Cracking Misconceptions: 3 Must-Knows About SydneyAustralia, Australia/New Zealand/Pacific, Destinations, Extras — By Yelena G on June 30, 2011 at 4:00 am
Yelena Galstyan, a magazine journalism student at Syracuse University, recently completed a study abroad semester at the University of Queensland in Brisbane, Australia. For her fifth and final piece in a series about her observations in the land down under, she corrects three common misconceptions about Sydney.
Within the first week of my semester in Brisbane, I began planning my adventures throughout the country. My laid-back schedule allowed me four-day weekends and my live-life-to-the-fullest attitude made me eager to book trips and soak up all the goodness Australia had to offer.
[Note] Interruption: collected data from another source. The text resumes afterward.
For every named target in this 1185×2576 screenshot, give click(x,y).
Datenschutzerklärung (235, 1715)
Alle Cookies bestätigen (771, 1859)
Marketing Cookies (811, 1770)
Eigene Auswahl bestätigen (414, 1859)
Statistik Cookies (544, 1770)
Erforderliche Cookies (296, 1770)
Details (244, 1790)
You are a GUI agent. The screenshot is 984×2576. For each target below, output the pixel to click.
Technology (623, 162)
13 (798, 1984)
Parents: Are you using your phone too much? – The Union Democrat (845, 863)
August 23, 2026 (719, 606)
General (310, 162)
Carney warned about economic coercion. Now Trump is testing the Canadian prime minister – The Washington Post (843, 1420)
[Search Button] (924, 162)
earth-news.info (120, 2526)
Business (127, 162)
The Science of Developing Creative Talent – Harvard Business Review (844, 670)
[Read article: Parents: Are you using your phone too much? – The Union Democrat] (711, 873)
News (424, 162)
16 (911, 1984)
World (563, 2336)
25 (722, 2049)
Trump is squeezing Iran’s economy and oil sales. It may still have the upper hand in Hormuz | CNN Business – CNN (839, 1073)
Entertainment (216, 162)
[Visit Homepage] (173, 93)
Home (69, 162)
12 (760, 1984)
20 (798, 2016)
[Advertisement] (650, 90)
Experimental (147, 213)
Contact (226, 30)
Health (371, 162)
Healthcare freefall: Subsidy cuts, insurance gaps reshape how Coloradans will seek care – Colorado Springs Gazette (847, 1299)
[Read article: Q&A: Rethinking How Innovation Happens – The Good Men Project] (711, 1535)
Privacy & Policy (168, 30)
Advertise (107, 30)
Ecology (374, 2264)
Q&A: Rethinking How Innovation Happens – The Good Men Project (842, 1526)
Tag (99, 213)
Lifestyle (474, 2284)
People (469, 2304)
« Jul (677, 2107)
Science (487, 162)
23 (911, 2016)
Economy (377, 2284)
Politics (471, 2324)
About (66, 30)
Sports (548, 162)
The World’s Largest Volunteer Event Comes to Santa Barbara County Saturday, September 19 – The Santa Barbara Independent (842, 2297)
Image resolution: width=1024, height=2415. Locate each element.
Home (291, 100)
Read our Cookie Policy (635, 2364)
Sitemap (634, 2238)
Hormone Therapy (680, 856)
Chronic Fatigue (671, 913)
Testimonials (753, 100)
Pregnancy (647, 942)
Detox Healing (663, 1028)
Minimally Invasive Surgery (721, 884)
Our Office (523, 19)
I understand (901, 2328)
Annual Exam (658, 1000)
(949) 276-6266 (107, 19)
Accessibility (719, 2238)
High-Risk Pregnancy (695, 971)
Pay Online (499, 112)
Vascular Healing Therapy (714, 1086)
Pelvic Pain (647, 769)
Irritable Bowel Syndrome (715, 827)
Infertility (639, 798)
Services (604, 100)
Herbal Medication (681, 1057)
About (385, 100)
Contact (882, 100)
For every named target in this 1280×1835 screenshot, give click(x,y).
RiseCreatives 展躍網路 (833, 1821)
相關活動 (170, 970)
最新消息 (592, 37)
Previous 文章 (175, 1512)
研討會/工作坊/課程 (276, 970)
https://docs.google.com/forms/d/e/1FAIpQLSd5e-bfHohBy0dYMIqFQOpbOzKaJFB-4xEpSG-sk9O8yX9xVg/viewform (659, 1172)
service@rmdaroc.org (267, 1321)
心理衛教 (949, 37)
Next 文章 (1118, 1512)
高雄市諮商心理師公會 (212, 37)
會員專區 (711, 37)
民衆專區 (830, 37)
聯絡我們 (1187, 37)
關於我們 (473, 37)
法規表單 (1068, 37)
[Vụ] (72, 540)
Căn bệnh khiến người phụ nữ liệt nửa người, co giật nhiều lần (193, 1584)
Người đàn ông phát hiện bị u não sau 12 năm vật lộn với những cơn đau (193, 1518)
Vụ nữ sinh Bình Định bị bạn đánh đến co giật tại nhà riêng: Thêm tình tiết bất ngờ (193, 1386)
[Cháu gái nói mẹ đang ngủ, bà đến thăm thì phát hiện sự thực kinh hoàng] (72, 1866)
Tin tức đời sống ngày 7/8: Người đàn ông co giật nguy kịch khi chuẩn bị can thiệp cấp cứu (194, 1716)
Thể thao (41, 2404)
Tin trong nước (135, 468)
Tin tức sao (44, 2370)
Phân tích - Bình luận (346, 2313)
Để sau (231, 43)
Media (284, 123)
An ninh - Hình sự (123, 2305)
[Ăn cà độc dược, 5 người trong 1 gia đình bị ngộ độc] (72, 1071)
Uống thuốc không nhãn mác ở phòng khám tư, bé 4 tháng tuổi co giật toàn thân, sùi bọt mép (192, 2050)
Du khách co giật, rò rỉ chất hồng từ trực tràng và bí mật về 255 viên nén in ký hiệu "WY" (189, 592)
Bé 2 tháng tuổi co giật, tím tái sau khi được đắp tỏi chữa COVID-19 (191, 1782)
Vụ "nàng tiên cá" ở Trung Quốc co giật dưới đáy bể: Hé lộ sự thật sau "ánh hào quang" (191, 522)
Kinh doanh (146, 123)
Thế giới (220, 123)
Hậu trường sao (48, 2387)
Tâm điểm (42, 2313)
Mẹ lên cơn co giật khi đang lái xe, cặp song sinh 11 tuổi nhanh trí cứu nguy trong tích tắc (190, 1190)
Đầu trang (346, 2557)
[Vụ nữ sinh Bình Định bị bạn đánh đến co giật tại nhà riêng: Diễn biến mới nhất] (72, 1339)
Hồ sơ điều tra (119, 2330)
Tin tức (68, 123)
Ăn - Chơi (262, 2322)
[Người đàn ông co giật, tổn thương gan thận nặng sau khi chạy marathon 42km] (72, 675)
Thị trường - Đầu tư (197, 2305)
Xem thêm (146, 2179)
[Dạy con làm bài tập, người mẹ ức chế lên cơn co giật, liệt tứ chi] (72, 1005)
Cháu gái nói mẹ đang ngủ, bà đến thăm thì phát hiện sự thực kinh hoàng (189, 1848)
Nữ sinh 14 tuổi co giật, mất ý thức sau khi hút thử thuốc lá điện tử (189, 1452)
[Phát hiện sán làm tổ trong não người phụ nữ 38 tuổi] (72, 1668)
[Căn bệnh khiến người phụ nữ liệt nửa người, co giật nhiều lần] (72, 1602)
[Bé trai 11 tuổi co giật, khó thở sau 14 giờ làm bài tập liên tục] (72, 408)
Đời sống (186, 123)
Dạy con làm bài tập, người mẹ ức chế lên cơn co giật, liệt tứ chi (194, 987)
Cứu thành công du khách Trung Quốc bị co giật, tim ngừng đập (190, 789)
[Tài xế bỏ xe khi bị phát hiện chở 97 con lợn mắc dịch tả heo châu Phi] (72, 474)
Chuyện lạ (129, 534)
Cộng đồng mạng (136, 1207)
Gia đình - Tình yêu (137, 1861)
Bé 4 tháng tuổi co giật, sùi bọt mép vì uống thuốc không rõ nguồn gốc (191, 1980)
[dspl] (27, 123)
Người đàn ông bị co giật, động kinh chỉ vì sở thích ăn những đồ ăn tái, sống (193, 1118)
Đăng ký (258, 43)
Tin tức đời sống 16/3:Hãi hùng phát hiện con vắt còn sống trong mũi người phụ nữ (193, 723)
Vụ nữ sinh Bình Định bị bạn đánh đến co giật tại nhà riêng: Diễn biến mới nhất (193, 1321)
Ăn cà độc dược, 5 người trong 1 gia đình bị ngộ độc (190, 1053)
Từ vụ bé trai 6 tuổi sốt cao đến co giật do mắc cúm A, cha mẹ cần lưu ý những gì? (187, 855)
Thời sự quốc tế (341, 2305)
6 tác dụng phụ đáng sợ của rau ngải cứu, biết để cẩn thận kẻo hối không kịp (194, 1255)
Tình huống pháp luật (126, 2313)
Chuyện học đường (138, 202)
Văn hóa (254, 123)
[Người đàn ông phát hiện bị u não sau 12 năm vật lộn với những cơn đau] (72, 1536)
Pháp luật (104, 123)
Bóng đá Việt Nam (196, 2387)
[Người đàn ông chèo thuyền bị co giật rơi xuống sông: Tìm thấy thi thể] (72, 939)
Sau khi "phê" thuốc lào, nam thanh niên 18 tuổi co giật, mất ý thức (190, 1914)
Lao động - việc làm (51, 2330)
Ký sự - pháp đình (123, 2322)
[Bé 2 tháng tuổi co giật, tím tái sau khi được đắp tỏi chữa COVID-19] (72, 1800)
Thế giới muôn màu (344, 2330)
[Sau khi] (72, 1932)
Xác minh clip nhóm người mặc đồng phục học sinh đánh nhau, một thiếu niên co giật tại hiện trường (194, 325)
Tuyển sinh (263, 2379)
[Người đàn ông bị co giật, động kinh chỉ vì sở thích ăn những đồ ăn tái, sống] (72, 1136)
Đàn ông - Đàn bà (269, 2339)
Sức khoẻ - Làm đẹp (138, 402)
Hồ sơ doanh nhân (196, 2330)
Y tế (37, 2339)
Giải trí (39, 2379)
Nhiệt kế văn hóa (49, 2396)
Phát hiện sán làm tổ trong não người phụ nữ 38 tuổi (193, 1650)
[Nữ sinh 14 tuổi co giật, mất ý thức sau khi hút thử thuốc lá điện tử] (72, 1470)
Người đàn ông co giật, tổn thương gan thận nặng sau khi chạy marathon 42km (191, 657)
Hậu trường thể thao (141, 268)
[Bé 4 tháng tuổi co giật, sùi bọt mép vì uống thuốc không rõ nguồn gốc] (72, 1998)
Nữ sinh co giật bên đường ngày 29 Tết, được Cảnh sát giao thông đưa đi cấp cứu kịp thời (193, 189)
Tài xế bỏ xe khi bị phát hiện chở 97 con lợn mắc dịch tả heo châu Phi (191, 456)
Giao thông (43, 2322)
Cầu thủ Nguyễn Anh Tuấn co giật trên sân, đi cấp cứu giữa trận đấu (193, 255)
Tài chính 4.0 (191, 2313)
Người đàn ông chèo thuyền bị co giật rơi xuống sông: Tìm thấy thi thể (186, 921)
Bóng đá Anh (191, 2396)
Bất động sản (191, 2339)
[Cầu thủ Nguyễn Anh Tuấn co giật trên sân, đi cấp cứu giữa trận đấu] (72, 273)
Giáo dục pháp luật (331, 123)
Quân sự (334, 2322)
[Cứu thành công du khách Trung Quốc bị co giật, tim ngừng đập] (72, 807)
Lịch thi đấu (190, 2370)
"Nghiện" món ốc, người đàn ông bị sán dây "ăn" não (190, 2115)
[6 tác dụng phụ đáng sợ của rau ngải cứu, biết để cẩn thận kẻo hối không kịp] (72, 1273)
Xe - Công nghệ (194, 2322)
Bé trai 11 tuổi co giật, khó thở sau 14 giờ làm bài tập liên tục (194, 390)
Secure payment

When people think of Australia, they almost instantly think of Sydney. However, my mind was on everywhere but this destination. I knew that undertaking the country’s largest city was a check on my to-do list, but it waned toward the bottom. I kept putting the visit off. The truth is, I heard some unflattering reviews of Sydney. It’s a good thing I went there and proved them wrong.
Don’t always believe what you hear. After spending three days in the Harbour city I cracked these common misconceptions:
Sydney is too big, too dirty and too much like New York City
On the contrary, Sydney is spacious, despite being the most diverse and highly populated of all cities in Australia. When you walk through the urban streets, you will notice that they are neither overcrowded with pedestrians or traffic nor heavily encompassed by litter. Life moves at a brisk pace for Sydneysiders, but not enough to overwhelm you.
Within two days of exploring Sydney, I covered all of the city’s must-see areas and became familiar with its layout. Try doing that in NYC. As a current Manhattan resident, I can tell you that the two cities are starkly different. Sydney’s urban life isn’t as fast pace, the people seem to be more relaxed (like most Aussies), and it’s pretty well kept. While New York’s metropolitan area is rearing 19 million, Sydney’s population was reported to have just surpassed 4.5 million. Not bad.
Sydney lacks natural scenery
When you’re done gazing at the Harbour Bridge and Sydney Opera House, take a moment to soak in Sydney’s natural landscapes: national parks, bays, rivers, inlets, and beaches. Sydney puts an emphasis on not becoming too industrial and maintains its natural surroundings for locals and tourists to enjoy.
Within the city, there are many notable parks including Hyde Park and the Royal Botanical Gardens. A short ferry ride away is Manly Beach, one of the city’s most popular seaside attractions. The equally popular Bondi Beach is known for its sandy turf and surf. If you have a day to spare, venture out to the Blue Mountains, a geological wonderland just an hour’s drive from the city.
Sydney is not, well, Australian enough
One of the first comments I heard about Sydney is that you could place it anywhere in world, and it would fit right in, implying that it wasn’t as uniquely Australian as other places in the country. From my observations, Sydney is brimming with Aussie history, culture, fashion, art, and cuisine.
The city developed from the first British settlement in the country and its humble beginnings are still intermingled among the skyscrapers and modern architecture. For example, the Rocks, a metropolitan area just west of Circular Quay, is a historical precinct in the city with sandstone buildings preserved in their original condition. And for a modern evening out, visit The Argyle hotel and nightclub past dusk.
Sydney competes with Melbourne for being the most cultural city, and promotes its diversity, hosting a number of festivals and serving as a filming location for many prominent movies. It’s also recognized for a vibrant gay community and a liberal lifestyle.
Sydney is well-recognized for beer brewing, too. James Squire, a man with convict roots, is known for the first cultivation of hops in the new colony, a practice that was illegal at the turn of the 19th century. Officials came to reprimand Squire, but after trying his beer, they fell in love with the formula and he lived to see another day. James Squire Pale Ale and Golden Ale are popular Australian beers today. Make sure to grab a bottle in the city where it all started. Sydney is a compilation of stories like this one. The city’s multicultural essence makes it uniquely Australian, no more, no less.
So, go visit Sydney with an open mind and see what you find.